Con l'accusa di estorsione, la Squadra mobile di Agrigento ha arrestato Fabrizio La Gaipa, primo dei non eletti nella provincia di Agrigento alle scorse elezioni regionali siciliane. L'imprenditore pentastellato, 42 anni, è, come apprende l'Adnkronos, ai domiciliari con l'accusa di aver costretto due dipendenti dell'hotel che gestisce a firmare buste paga false.
A denunciare La Gaipa sarebbero stati gli stessi dipendenti. Diversi sono stati gli esposti inviati alla Procura di Agrigento, diretta da Luigi Patronaggio, che negli ultimi mesi ha raccolto varie testimonianze per fare luce sulla regolarità dei contratti di lavoro dell'imprenditore. Nell'ambito dell'inchiesta risulta indagato anche il fratello dell'imprenditore arrestato, Salvatore La Gaipa, per il quale il gip ha disposto il divieto di dimora ad Agrigento.
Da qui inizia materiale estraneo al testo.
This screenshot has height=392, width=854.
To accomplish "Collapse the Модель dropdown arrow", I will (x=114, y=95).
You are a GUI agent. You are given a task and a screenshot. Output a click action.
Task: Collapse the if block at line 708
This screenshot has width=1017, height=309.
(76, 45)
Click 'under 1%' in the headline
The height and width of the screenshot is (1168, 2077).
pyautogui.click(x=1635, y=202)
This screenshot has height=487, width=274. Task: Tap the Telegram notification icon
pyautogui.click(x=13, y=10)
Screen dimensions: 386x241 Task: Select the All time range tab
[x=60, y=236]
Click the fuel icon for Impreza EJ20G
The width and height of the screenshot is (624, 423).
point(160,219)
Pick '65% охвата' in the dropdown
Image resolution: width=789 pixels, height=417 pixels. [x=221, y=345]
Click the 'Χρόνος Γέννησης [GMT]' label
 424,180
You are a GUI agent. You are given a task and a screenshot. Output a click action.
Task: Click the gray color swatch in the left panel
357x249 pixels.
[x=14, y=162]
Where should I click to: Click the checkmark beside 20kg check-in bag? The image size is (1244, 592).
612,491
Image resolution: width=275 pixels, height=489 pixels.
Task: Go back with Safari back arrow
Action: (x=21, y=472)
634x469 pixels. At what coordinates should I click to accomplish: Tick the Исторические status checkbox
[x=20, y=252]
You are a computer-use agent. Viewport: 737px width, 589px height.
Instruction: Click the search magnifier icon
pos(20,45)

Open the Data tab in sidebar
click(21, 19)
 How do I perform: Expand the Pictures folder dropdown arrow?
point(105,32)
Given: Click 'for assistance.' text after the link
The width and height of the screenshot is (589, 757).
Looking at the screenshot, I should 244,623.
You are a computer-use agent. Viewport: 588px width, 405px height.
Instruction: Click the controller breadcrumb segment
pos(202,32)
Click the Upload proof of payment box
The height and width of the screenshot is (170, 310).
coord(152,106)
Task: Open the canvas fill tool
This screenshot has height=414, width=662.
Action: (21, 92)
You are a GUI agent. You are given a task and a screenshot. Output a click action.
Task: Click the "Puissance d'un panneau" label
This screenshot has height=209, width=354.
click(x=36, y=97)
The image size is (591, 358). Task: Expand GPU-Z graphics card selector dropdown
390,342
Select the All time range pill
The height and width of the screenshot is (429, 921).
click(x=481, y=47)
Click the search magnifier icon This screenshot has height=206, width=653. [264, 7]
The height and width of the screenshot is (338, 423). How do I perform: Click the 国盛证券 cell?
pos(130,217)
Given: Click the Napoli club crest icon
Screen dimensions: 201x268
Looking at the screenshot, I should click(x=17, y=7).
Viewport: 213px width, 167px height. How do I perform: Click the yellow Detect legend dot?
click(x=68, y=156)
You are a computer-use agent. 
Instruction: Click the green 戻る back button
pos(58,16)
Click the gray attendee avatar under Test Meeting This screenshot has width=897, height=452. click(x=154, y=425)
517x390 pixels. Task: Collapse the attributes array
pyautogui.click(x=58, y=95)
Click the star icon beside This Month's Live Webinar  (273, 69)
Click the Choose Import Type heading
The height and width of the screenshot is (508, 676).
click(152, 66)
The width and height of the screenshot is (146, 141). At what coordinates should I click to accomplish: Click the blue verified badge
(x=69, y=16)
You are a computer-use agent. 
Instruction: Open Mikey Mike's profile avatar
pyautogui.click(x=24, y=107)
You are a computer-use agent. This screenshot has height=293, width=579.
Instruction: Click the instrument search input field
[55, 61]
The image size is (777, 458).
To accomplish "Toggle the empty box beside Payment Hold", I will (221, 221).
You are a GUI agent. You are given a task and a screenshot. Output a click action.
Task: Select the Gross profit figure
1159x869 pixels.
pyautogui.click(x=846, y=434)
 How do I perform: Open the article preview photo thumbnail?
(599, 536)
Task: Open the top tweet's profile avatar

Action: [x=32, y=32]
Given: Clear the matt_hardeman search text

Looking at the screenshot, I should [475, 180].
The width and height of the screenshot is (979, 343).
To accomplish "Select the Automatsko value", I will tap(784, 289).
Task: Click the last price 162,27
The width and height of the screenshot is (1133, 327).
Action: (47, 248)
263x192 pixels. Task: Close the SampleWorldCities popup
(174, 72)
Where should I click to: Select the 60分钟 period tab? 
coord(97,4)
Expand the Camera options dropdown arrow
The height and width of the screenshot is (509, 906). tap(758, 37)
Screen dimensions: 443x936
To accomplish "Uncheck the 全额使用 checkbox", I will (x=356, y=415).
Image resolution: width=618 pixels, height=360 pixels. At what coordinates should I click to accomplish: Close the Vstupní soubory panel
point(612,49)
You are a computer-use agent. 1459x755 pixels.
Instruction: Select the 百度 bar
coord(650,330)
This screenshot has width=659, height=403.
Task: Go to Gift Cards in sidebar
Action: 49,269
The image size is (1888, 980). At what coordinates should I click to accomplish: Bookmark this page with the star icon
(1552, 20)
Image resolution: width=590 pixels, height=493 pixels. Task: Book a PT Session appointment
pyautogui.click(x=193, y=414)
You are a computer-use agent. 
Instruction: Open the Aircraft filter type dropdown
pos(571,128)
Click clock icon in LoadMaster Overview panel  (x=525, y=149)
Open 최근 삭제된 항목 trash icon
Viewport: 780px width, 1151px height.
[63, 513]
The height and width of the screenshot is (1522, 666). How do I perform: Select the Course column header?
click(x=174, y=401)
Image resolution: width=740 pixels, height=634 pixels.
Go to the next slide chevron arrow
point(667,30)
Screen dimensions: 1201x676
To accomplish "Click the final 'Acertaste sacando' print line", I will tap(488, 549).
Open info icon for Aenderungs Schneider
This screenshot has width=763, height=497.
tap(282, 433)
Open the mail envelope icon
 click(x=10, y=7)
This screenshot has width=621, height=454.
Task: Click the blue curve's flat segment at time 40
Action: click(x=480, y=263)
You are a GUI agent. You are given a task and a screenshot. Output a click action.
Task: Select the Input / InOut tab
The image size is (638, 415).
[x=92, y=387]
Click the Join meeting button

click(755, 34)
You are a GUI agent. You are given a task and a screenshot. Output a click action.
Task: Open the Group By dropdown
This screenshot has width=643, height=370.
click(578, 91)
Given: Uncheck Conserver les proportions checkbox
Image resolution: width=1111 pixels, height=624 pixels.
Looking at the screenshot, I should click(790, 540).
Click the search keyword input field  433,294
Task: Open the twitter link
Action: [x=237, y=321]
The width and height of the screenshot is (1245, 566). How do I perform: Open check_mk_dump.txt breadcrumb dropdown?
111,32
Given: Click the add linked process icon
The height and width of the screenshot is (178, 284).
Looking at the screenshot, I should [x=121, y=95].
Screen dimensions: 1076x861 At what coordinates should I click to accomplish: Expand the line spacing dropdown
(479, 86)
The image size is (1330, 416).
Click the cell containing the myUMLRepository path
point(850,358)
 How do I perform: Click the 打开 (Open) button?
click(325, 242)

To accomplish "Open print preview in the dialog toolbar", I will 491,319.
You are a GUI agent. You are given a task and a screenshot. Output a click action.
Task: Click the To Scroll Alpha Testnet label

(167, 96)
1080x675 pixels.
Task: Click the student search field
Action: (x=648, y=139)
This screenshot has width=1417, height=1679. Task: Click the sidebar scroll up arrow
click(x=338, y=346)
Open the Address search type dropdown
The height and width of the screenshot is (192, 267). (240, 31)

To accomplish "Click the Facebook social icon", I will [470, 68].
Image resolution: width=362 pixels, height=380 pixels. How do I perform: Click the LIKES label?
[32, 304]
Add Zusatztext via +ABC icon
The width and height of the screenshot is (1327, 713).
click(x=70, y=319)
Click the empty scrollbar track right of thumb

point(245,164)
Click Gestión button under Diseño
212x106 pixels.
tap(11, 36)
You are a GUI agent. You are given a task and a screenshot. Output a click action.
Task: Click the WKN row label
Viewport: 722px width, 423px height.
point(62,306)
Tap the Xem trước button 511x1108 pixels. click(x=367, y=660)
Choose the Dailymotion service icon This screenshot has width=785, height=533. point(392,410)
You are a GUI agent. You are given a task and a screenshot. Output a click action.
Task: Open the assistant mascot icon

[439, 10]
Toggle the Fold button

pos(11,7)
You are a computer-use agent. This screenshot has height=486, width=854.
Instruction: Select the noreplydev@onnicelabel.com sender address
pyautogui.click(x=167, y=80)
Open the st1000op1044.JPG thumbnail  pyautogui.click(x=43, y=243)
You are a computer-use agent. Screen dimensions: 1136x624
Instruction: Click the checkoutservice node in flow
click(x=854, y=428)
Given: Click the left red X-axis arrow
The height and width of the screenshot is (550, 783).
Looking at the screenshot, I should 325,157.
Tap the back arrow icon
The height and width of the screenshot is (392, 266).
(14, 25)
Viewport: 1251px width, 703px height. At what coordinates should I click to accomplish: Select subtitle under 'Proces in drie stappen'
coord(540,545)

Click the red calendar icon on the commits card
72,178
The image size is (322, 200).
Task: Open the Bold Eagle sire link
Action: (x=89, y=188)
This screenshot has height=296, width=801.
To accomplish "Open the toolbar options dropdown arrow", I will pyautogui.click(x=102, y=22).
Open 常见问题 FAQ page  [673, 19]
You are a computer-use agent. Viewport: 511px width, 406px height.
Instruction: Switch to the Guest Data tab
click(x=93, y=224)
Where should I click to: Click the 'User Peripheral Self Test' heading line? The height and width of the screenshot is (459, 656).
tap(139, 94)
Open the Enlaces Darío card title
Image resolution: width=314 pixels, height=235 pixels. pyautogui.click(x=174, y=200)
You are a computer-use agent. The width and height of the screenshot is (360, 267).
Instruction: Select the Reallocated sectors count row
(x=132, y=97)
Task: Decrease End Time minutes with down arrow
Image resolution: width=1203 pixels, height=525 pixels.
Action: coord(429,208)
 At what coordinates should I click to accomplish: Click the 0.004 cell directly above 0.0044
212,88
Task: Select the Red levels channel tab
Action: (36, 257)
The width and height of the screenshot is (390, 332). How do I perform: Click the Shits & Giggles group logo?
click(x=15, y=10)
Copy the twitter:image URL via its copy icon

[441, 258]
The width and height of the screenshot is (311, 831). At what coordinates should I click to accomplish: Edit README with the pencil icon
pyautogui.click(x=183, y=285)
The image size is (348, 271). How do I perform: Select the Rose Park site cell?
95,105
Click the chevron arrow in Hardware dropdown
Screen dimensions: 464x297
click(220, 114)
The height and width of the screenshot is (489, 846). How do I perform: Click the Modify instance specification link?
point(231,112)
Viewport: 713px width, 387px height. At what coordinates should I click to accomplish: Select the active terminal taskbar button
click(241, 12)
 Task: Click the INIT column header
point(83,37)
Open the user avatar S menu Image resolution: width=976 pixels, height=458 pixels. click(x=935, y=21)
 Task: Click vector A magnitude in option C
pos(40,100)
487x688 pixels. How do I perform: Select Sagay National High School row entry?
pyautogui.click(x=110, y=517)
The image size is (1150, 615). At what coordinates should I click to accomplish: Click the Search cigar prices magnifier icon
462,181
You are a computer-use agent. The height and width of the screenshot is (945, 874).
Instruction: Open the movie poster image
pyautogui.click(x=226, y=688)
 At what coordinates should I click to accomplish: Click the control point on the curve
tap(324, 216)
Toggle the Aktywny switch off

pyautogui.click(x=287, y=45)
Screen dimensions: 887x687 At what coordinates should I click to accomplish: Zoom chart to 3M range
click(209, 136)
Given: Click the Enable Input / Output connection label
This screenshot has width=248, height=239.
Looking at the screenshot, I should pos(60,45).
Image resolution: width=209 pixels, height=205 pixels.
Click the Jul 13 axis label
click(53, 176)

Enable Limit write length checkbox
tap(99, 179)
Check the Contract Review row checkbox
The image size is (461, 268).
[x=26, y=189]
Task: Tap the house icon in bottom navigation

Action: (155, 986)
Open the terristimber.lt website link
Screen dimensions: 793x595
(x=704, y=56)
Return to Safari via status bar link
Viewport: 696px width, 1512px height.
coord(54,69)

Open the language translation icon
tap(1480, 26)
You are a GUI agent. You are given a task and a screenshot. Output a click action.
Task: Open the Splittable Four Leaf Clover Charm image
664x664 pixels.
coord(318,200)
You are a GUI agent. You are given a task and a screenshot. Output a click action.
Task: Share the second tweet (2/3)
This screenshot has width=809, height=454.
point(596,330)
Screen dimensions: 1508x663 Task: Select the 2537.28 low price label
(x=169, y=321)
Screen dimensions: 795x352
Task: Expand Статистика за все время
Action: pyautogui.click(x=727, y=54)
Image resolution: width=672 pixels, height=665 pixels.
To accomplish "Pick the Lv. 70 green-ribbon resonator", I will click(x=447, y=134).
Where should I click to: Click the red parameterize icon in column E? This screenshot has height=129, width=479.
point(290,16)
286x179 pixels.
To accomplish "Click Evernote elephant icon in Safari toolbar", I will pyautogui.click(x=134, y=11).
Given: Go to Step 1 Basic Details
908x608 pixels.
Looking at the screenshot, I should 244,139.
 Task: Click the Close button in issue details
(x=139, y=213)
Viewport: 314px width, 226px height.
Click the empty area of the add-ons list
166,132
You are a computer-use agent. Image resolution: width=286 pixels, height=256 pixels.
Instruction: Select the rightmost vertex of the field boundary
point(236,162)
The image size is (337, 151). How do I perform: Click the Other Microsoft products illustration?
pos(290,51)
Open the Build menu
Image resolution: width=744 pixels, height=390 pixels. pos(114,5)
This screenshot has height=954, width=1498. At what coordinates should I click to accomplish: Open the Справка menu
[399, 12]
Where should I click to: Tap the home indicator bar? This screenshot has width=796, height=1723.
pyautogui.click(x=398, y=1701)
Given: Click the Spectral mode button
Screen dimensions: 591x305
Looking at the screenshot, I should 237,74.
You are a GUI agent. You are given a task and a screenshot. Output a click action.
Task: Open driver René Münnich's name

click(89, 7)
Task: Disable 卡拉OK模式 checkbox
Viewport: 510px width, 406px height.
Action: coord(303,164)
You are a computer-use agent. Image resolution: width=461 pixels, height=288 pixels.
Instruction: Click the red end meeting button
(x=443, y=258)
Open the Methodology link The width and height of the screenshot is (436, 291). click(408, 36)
"Sono un imprenditore turistico di seconda generazione, con un passato da giornalista e scrittore". Ecco come si presentava Fabrizio La Gaipa, sulla piattaforma Rousseau del M5S. Il 42enne era candidato alle regionali nella provincia di Agrigento dove ha fatto un comizio alla presenza di Luigi Di Maio, Alessandro Di Battista e Giancarlo Cancelleri. La Gaipa, grazie al suo lavoro, è molto conosciuto ad Agrigento, dove ha ricoperto anche la carica di Presidente del consorzio turistico 'Valle dei Templi', incarico che ha abbandonato dopo l'annuncio della sua candidatura alle regionali per il M5S.
"Nutro una passione profonda, consolidata nel nostro territorio, per l'arte antica - recita ancora sul suo curriculum sulla piattaforma Rousseau - Recentemente mi sono impegnato in iniziative culturali innovative legate all'archeologia come l'apertura ad Agrigento dell'Hotel Costazzurra Museum Spa, primo archeo-hotel del mondo, eventi culinari legati alle tradizioni gastronomiche dell'antichità e persino la riscoperta di trattamenti e rituali estetici del passato quali il massaggio con lo strigile".
Ad Agrigento qualcuno dice che La Gaipa, dopo la batosta subita alle regionali, arrivando primo dei non eletti con i suoi4.357 voti, si stava già preparando alla candidatura delle Politiche.